Patent Infringement & Future Damages - Let the Juries Decide!

       In “Judge Weighs Jury Consideration of Future Damages in Patent Suits,” (Texas Lawyer, August 11, 2008, p. 5), Lynne Marek writes that U.S. District Judge Ron Clark, who sits in the Eastern District of Texas, has stated that juries may take up the question of “future damages” for ongoing violations of a patent. That is a really good idea!

       A plaintiff in a patent case always wants to recover damages for past infringement. As to the future, however, he might want something different. If he wants to prevent future infringement, he might want an injunction. That has historically been his only remedy. The problem is that if the defendant fails to do the right thing, the plaintiff must go back to court, perhaps many times, to continually enforce his rights. That is a waste of everyone’s time and money. Moreover, recent court decisions have made it more difficult to get an injunction than before.  

       Allowing the jury to find future damages should not prove too difficult or speculative. We have done it for years in personal injury and other cases. There is no conceptual reason why we cannot do it in patent cases as well.

       Judge Clark’s order leaves flexibility as to how to best award future damages from case to case. According to, Judge Clark noted: “In formulating their jury instructions, the parties should consider whether the jury should be instructed regarding a future reasonable royalty rate, lost profits, price per unit, or some other appropriate measure of future damages.

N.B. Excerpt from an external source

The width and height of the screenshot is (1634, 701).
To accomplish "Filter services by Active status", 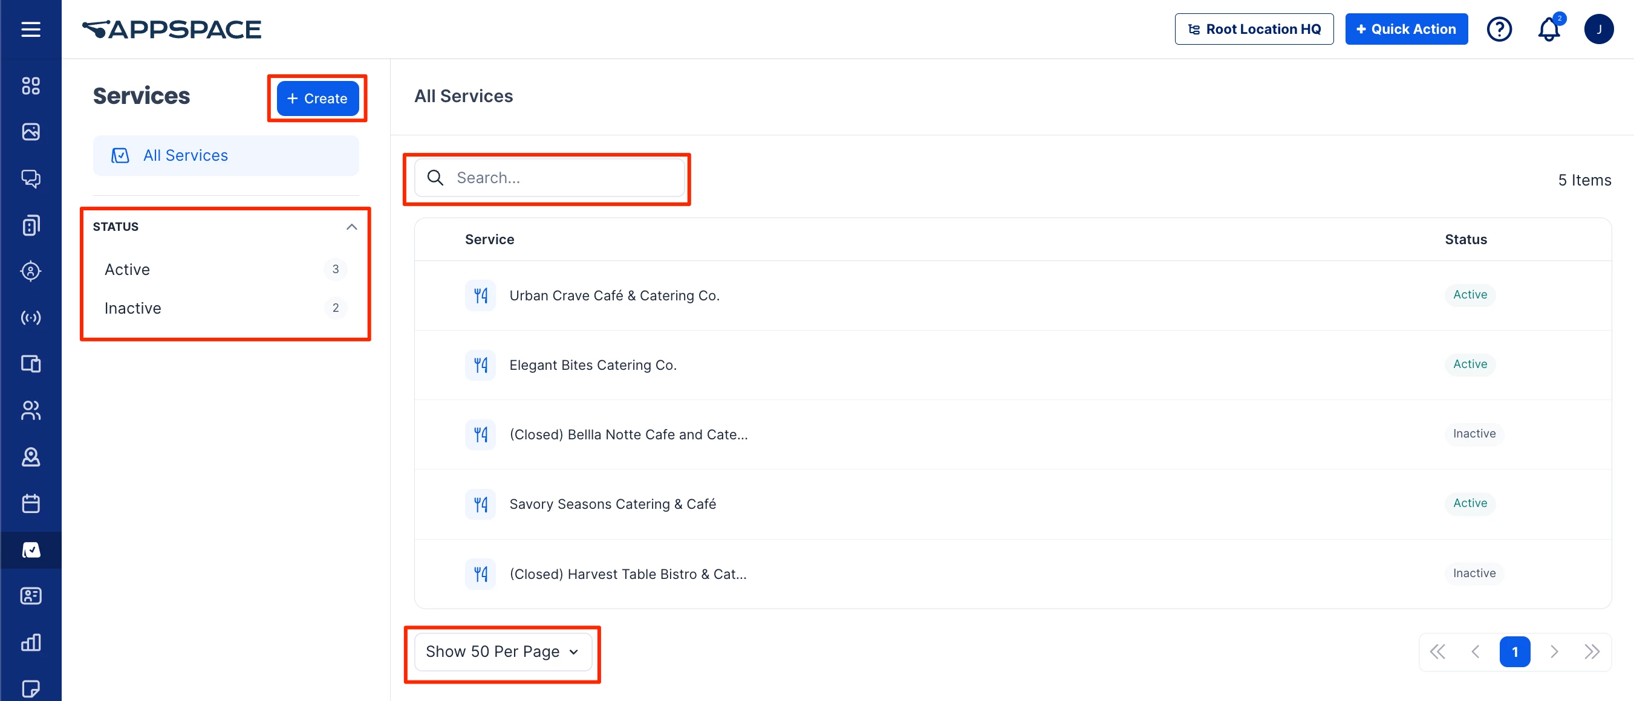I will (x=127, y=269).
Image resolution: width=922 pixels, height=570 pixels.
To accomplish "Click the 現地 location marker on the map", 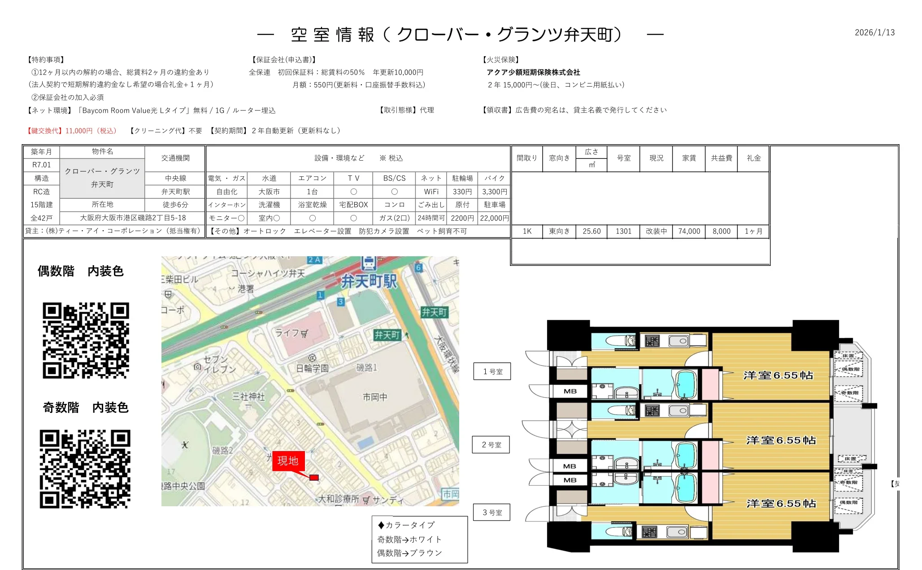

Of course, the instructions and question(s) will depend on the evidence submitted, and the theories of recovery pending at that time." 

    If injunctions against future infringement are to be difficult to get, without future damages there will be no relief available to the aggrieved inventor for continued infringement in the future. He will have to return to court to sue again, at a later date, for what happened in the past. What a waste of judicial resources! Judge Clark’s idea will give us a practical way to resolve the infringement once and for all in one trial. What can be wrong with that?

Patent Litigation On A Contingent Fee

            In  “Patent Payday,” (, 2/12/08) Nathan Vardi discusses institutional investors such as Rembrandt IP Management, Altitude Capital Partners and NW Patent Funding that have raised capital to acquire and enforce patent rights. One of the investors, Michael Cannata, sees such funds as leveling the playing field in David v. Goliath battles. He is right.

            According to the 2007 American Intellectual Property Law Association’s “Report of the Economic Survey,” the mean (average) cost of a small patent infringement case in Texas is approximately $3,000,000 through trial! Most individual inventors and entrepreneurs do not have the money to pay hourly lawyers such fees to enforce their rights. Some law firms, including mine, have the ability to take a patent case on a contingent fee, where we advance the case expenses and receive a fee only if we achieve a settlement. Without the institutional investors and contingent fee lawyers, however, the little guy would be simply out of luck in trying to enforce his patent rights. 

            Mr. Vardi mentions pending legislation in the U.S. Senate, pushed by large technology companies, to limit the rights of plaintiffs and make litigation even more expensive. The intent of such legislation is obvious. If the price of admission to the playing field can be made so high that only the big companies can afford to play, the smaller companies can either be litigated to death or acquired on the cheap.

            If the institutional investors can help insure access to the court system by all, then more power to them! They, together with contingent fee lawyers like my firm, can indeed level the playing field.